Thanks, this is the sort of discussion I was hoping to see.
Every other month seems reasonable. I know I personally wouldn't end up participating in all of them when they're that frequent, but I don't think that's the intention anyway.
For newness, I hope you aren't going to swing too far to the other extreme and choose only classics. Books that are a year old should be pretty readily available at the library, and are new enough that people would still be interested.
I also wouldn't be opposed to varying the schedule occasionally if you want to choose one or two brand-new books per year. Maybe it will generally be 7 weeks' notice, but if a brand-new book gets chosen, you could wait an extra period before starting the discussion (i.e., 2 months + 7 weeks notice), and do another very readily-available one in the meantime. There are various ways to get around the issue, anyway.
I don't have any input on what to read because I rarely read. I spend all my time cleaning LT. Also, I am very picky. I'm only going to read what I want to read, of course. I won't complain about what is chosen, I will just wait until the next one. If you gave me six titles right now, I'd probably find one and have it read by next July or whenever.
The more I think about this, I am just a hanger-on. I will leave this whole production to the big reader peeps.
Why is overlapping - not for the actual reading, but for planning one read while another is ongoing - an issue? Is it because of time constraints on your end, or imagined problems on our end? If it's the latter, I think you're worrying about nothing - I think that there aren't a tremendous number of people who will be participating in every round, so mostly it will be a different bunch of people, and we're all reasonably intelligent, we're not going to think "Wait, is that the book I'm reading now, or the one I'm voting on? I'm so confused!"

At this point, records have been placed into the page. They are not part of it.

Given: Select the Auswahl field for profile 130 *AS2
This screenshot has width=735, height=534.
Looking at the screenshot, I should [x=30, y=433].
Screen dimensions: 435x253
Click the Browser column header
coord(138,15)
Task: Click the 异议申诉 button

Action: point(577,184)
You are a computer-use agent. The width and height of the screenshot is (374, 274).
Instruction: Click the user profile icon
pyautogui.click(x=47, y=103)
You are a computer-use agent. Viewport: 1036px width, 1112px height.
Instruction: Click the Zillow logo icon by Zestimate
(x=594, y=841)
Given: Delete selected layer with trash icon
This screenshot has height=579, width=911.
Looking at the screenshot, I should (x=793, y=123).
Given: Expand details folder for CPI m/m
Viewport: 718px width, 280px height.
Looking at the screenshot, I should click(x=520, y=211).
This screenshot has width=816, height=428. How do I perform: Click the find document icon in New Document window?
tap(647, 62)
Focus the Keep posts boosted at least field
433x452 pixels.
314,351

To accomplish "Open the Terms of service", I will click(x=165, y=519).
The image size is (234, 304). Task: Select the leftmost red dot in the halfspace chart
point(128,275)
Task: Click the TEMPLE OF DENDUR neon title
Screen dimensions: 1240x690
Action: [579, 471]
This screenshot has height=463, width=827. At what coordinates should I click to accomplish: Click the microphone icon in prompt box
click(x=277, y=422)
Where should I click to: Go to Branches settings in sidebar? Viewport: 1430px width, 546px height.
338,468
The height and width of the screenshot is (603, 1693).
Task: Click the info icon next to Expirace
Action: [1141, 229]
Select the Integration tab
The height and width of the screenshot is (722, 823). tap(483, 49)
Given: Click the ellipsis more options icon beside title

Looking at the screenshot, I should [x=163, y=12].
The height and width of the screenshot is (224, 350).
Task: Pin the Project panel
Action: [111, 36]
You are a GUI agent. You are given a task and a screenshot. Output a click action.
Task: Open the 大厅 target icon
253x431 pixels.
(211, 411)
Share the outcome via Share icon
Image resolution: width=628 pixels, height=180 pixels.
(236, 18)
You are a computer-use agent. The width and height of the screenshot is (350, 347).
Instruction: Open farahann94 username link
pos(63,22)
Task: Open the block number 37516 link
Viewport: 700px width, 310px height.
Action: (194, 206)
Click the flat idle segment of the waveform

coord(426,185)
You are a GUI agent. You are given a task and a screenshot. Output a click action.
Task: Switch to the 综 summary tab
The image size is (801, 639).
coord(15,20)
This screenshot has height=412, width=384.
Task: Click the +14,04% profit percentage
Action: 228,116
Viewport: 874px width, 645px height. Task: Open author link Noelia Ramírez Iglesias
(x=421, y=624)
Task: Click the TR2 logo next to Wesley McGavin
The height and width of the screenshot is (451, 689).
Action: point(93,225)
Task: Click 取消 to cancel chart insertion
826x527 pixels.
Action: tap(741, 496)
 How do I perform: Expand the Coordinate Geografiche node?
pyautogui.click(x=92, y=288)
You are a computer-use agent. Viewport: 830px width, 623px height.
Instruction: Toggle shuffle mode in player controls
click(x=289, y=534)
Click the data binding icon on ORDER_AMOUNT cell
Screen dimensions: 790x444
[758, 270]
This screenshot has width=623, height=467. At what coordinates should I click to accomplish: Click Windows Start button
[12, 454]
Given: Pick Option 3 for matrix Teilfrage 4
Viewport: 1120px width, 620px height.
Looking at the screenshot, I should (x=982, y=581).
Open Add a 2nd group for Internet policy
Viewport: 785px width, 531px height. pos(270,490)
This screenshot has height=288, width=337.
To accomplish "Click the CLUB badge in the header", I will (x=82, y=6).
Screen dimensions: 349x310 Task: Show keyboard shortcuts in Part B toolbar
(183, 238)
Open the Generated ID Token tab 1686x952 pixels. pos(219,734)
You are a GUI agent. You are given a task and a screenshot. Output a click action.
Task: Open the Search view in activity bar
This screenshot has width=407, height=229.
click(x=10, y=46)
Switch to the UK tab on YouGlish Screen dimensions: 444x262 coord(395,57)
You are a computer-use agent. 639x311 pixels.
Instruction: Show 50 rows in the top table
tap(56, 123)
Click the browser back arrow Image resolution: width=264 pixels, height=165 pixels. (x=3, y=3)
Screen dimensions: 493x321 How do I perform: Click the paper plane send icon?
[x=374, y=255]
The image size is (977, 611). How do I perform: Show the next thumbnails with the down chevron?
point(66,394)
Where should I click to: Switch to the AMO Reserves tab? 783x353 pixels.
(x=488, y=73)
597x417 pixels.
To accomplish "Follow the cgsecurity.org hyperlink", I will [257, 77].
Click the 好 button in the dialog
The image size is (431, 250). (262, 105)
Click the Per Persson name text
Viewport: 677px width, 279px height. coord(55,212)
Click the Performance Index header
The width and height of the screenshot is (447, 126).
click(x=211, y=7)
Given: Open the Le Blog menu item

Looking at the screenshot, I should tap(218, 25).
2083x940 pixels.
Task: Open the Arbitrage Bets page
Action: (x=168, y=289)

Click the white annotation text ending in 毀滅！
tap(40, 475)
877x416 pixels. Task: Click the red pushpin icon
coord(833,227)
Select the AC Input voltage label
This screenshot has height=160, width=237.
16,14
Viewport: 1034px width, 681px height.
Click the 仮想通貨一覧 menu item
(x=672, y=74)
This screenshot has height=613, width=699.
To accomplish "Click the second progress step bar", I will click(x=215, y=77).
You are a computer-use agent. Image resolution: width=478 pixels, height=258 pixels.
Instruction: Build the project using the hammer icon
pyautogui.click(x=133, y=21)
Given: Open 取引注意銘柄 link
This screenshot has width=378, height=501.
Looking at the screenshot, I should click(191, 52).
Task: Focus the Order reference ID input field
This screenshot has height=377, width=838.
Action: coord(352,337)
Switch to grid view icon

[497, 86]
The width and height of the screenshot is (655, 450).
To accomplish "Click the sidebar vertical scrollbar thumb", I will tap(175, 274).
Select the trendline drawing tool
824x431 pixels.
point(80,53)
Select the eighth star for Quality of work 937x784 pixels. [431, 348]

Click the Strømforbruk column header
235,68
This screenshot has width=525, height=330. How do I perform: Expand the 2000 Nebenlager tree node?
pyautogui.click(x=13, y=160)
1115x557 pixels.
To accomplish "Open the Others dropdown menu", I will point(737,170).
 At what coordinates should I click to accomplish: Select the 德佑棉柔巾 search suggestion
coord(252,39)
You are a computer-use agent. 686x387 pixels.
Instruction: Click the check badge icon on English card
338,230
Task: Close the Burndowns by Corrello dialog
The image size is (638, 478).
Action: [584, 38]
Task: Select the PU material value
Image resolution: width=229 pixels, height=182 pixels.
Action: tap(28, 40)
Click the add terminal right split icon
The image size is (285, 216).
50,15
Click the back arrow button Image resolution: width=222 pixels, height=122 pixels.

I don't understand the reluctance in overlapping the PLANNING for reading either. We can do newer books with more advanced planning. It was the combination of newness and the lack of time to order the book that was a killer for the first group reading. I probably could have gotten the book if it had been for a January or February read.
I agree with #22 that I'd hate to see only the classics offered as choices for the group. My strategy for new-ish fiction is to buy the book online, used (there are several places where books are one click away). If the book was at all popular, chances are that it can be obtained for a nominal price (say, less than $5, which includes the cost of shipping). For some people, even that low a price isn't going to work, and I understand that. But for those who don't mind springing for the price of a used book, this strategy works pretty well. I have a box where I put these kinds of books that I don't care to keep for my library. Then once a year I donate them to my city-wide YMCA book drive (the donation a tax deduction, so I probably end up paying next to nothing for these books).
And please don't grouse at me about not supporting the brick-and-mortar book stores. Many, many of the books sold used where I buy them online are sold by these stores, and it's these online sales that keep their doors open.
I'd also be interested in choosing a book sooner rather than later.
Hmmm. I'd waver if more people think I'm wrong. Anyone think I'm right?
I'm a planner. I'd much rather do the planning earlier rather than last minute.
I think it might be a good idea to do the planning slightly further in advance. Though I personally don't mind a shorter period, I think for many people it will be easier to participate if they have more time to get their hands on a copy, and apart from this it'll be nice for slower readers to have more time so they can also participate.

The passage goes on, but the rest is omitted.